Brief> Go through the records line by line from the top and repeat each one exactly, ending with the line that contains "9933216426 (270, 7)".

The records>

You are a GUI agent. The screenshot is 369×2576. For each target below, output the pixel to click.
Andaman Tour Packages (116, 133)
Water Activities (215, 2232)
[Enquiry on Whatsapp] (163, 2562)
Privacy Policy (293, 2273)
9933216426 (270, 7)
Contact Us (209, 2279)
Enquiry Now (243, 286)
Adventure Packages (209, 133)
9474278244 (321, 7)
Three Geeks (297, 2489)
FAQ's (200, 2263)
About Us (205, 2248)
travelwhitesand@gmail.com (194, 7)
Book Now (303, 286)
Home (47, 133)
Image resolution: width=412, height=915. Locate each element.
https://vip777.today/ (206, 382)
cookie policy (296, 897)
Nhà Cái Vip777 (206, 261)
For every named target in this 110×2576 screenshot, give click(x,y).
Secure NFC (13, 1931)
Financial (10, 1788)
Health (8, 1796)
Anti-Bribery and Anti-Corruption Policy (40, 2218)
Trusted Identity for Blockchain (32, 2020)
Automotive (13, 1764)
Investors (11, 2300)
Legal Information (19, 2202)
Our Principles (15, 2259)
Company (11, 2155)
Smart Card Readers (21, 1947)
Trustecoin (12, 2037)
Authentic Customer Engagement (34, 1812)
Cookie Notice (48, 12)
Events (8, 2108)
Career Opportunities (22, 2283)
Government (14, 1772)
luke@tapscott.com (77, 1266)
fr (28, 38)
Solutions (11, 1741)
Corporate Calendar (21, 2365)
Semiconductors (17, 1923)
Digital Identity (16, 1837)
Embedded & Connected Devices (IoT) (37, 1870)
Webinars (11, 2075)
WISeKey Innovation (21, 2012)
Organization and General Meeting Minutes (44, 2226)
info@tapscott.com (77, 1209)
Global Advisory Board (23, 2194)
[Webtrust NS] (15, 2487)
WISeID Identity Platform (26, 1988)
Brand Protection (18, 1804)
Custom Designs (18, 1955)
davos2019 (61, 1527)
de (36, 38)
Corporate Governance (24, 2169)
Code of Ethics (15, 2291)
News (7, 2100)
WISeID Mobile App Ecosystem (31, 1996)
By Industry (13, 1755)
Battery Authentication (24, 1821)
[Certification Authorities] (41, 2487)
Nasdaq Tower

Written solution>
You are a GUI agent. The screenshot is 369×2576. For each target below, output the pixel to click.
Andaman Tour Packages (116, 133)
Water Activities (215, 2232)
[Enquiry on Whatsapp] (163, 2562)
Privacy Policy (293, 2273)
9933216426 (270, 7)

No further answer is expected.